Two Americans, One Russian Blast Off For ISS From Kazakhstan
Rukhshan Mir (@rukhshanmir) Published March 21, 2018 | 11:59 PM
Two astronauts, a cosmonaut and a ball set to be used in the forthcoming football World Cup in Russia blasted off Wednesday for a two-day flight to the International Space Station.
Baikonur, Kazakhstan, (APP - UrduPoint / Pakistan Point News - 21st Mar, 2018 ) :Two astronauts, a cosmonaut and a ball set to be used in the forthcoming football World Cup in Russia blasted off Wednesday for a two-day flight to the International Space Station.
NASA's Drew Feustel and Richard Arnold lifted off from the Baikonur cosmodrome in Kazakhstan for a five month mission in a Soyuz MS-08 under the command of Russian colleague Oleg Artemyev at the expected time of 1744 GMT.
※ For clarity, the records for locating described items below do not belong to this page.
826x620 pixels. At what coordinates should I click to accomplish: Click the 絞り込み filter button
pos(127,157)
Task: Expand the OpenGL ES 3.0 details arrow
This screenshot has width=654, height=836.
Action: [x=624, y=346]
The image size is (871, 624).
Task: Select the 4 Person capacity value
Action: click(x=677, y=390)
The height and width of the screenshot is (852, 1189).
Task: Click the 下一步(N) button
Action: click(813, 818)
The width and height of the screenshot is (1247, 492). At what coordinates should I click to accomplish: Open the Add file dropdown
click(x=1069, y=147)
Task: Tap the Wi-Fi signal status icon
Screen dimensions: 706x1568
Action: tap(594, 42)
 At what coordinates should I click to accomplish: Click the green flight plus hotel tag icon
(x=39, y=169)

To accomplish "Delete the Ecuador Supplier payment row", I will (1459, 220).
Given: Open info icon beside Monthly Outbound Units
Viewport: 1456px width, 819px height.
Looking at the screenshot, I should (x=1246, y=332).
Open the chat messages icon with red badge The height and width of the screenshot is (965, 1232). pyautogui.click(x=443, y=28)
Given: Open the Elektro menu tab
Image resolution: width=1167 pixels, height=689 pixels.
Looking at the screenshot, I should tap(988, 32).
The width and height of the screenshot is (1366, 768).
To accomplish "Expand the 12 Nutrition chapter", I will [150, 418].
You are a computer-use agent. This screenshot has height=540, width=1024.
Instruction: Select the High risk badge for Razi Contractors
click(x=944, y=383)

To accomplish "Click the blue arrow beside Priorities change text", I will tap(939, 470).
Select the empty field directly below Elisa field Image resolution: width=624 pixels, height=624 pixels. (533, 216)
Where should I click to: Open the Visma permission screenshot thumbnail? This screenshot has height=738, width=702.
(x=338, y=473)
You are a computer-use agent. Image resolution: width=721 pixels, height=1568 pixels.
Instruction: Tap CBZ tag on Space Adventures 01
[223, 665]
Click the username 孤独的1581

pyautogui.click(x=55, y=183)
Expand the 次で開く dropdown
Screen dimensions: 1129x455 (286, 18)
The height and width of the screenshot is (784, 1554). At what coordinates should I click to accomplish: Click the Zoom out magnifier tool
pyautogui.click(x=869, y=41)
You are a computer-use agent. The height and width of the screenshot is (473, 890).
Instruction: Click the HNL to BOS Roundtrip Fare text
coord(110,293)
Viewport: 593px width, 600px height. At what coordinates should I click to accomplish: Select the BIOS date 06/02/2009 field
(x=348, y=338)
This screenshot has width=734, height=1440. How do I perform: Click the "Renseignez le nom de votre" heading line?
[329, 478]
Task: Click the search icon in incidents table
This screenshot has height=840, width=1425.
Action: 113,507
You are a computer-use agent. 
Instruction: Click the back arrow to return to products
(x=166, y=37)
All three crew members have been in space before although NASA duo Feustel, 52, and Arnold, 54, have never served on a long-duration spaceflight and have just 40 days in orbit between them. Artemyev, who is commanding a Soyuz craft for the first time, spent 169 days at the International Space Station during his previous mission in 2014.
In the build up to the launch, Russian media coverage homed in on Artemyev taking to the orbital laboratory a football that is expected to kick off the 2018 World Cup the country is hosting this summer.
"We are taking a ball with us," Artemyev told a pre-flight press conference on Tuesday. "Possibly the one that will be used in the first game," said the 47-year-old, who attended school in the steppe town right next to the cosmodrome in central Kazakhstan.
His colleague from the Russian space agency Anton Shkaplerov is expected to take the ball back down to earth less than two weeks before the national team take on Saudi Arabia in the tournament opener on June 14.
The three men will join Expedition 55 commander Shkaplerov NASA's Scott Tingle and Norishige Kanai of the Japanese space agency at the orbital lab on Friday. The ISS laboratory, a rare example of American and Russian cooperation, has been orbiting Earth at about 28,000 kilometres per hour since 1998.